▸ WORK INSTRUCTION
Take the records below from their first line to the line with "Task: Click the Theme options paintbrush icon", and restate those lines word for word.

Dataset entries
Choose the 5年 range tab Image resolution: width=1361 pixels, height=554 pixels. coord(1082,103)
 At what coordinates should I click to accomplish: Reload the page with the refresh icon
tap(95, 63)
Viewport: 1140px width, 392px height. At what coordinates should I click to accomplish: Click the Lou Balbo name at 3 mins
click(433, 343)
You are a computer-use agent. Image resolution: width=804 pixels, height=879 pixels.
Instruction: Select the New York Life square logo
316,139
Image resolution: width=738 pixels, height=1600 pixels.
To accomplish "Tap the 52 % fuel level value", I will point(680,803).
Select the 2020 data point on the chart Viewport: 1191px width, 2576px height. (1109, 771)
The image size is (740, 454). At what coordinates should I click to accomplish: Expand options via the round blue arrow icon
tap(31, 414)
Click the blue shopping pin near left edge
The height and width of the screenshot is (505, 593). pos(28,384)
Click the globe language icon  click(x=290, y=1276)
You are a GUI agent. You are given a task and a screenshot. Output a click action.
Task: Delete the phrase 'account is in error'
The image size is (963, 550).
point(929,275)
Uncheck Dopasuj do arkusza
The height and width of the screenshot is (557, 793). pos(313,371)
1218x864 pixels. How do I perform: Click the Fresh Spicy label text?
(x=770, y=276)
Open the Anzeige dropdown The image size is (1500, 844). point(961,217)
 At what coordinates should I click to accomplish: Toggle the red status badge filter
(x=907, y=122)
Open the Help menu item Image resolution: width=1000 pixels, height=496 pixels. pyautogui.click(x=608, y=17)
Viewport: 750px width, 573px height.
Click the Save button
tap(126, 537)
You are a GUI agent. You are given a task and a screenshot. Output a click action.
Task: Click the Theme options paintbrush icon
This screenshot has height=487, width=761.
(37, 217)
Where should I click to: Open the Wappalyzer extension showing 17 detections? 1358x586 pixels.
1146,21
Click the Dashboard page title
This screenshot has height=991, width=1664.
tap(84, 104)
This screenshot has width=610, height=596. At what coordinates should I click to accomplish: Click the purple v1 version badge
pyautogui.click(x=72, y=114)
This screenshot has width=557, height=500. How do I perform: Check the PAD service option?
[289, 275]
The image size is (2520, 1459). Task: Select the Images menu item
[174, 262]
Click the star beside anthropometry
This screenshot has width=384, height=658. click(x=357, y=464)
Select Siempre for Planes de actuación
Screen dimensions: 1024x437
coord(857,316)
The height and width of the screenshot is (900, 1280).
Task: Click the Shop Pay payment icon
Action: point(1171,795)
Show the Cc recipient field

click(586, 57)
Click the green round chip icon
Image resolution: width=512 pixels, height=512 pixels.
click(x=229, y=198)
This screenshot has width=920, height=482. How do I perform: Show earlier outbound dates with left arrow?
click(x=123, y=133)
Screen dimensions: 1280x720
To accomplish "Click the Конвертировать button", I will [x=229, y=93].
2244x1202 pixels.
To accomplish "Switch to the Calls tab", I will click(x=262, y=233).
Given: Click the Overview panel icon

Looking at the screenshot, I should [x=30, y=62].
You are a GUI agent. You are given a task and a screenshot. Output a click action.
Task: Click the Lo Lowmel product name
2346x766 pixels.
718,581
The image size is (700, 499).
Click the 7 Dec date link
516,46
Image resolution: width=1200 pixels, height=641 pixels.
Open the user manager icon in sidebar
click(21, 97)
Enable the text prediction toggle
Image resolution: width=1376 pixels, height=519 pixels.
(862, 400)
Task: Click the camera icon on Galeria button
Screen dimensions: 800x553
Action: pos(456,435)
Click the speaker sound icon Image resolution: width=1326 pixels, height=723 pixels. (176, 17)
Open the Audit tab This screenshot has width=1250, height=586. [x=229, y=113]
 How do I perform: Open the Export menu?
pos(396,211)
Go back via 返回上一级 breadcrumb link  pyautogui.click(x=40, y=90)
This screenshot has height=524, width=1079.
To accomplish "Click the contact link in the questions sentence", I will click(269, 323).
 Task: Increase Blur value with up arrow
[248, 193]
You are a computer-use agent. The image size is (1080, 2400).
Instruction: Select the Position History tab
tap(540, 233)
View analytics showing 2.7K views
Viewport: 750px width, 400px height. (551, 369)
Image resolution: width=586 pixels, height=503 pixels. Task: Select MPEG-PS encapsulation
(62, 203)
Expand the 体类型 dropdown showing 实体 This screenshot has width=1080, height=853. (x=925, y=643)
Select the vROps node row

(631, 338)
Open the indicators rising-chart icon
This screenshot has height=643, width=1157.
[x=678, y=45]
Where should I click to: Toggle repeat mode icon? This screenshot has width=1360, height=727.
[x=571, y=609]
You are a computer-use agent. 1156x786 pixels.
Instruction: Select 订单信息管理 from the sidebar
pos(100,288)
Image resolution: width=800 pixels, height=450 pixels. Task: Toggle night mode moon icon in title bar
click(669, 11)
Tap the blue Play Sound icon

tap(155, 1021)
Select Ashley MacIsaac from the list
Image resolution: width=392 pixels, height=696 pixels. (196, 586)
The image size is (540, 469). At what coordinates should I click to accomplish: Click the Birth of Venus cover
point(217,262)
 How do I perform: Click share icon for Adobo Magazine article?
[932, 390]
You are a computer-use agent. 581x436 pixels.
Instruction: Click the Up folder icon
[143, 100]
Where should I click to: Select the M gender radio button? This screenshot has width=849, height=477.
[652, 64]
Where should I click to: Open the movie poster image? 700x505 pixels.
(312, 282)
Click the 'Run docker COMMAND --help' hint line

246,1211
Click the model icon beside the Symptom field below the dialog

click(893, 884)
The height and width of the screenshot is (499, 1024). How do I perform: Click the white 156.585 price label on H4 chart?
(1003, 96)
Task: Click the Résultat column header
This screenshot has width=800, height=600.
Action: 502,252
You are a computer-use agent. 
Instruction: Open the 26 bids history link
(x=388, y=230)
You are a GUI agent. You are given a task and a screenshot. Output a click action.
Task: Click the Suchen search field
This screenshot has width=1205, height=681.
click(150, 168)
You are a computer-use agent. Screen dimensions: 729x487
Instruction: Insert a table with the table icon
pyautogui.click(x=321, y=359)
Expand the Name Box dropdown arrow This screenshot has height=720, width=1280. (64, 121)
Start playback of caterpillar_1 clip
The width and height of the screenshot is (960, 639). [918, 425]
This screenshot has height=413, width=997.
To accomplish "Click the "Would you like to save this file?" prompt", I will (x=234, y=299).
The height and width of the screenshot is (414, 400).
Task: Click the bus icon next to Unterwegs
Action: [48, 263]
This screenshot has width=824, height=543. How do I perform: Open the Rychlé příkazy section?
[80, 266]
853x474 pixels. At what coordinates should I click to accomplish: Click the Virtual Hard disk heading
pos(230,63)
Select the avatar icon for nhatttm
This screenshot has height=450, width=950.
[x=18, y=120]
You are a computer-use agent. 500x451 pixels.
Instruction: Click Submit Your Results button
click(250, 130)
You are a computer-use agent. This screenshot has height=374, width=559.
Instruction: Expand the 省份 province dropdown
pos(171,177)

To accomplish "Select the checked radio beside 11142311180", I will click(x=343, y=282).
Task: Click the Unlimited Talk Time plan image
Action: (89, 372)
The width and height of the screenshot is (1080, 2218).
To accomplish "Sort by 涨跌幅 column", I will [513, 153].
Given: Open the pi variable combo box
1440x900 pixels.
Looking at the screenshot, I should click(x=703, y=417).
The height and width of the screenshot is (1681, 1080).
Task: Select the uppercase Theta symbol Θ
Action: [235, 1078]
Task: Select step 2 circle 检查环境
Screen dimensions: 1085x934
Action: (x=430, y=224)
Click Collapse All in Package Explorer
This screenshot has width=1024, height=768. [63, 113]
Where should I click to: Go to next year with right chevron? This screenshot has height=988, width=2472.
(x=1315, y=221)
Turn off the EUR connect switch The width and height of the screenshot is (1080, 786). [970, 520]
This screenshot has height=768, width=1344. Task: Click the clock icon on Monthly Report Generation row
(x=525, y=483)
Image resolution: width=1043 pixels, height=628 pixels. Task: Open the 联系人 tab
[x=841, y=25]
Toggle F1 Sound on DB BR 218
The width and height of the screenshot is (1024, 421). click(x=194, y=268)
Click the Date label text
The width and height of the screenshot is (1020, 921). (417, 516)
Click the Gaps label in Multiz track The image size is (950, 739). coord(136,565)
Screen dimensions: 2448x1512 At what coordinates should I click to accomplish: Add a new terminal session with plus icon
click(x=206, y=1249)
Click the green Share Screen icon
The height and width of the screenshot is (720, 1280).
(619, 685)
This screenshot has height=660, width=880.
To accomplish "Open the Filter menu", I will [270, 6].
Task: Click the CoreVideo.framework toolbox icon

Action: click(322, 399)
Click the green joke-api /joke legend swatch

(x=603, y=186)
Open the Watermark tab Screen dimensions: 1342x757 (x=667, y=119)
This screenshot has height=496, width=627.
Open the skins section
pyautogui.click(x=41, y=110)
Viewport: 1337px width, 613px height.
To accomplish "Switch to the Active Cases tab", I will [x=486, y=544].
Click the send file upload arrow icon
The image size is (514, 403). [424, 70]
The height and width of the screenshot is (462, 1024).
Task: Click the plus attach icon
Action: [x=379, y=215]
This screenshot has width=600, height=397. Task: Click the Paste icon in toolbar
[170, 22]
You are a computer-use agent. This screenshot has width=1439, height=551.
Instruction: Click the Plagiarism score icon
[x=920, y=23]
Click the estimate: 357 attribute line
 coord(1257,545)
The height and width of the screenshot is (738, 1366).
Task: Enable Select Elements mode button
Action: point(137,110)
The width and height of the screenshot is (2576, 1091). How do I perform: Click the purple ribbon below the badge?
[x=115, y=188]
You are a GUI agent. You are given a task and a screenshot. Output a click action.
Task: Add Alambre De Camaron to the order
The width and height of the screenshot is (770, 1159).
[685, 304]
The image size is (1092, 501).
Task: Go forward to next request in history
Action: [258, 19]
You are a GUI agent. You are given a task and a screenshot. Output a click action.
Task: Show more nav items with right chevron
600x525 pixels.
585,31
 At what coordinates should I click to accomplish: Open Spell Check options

▸ RESULT OF THIS EXERCISE
Choose the 5年 range tab Image resolution: width=1361 pixels, height=554 pixels. coord(1082,103)
 At what coordinates should I click to accomplish: Reload the page with the refresh icon
tap(95, 63)
Viewport: 1140px width, 392px height. At what coordinates should I click to accomplish: Click the Lou Balbo name at 3 mins
click(433, 343)
You are a computer-use agent. Image resolution: width=804 pixels, height=879 pixels.
Instruction: Select the New York Life square logo
316,139
Image resolution: width=738 pixels, height=1600 pixels.
To accomplish "Tap the 52 % fuel level value", I will point(680,803).
Select the 2020 data point on the chart Viewport: 1191px width, 2576px height. (1109, 771)
The image size is (740, 454). At what coordinates should I click to accomplish: Expand options via the round blue arrow icon
tap(31, 414)
Click the blue shopping pin near left edge
The height and width of the screenshot is (505, 593). pos(28,384)
Click the globe language icon  click(x=290, y=1276)
You are a GUI agent. You are given a task and a screenshot. Output a click action.
Task: Delete the phrase 'account is in error'
The image size is (963, 550).
point(929,275)
Uncheck Dopasuj do arkusza
The height and width of the screenshot is (557, 793). pos(313,371)
1218x864 pixels. How do I perform: Click the Fresh Spicy label text?
(x=770, y=276)
Open the Anzeige dropdown The image size is (1500, 844). point(961,217)
 At what coordinates should I click to accomplish: Toggle the red status badge filter
(x=907, y=122)
Open the Help menu item Image resolution: width=1000 pixels, height=496 pixels. pyautogui.click(x=608, y=17)
Viewport: 750px width, 573px height.
Click the Save button
tap(126, 537)
You are a GUI agent. You are given a task and a screenshot. Output a click action.
Task: Click the Theme options paintbrush icon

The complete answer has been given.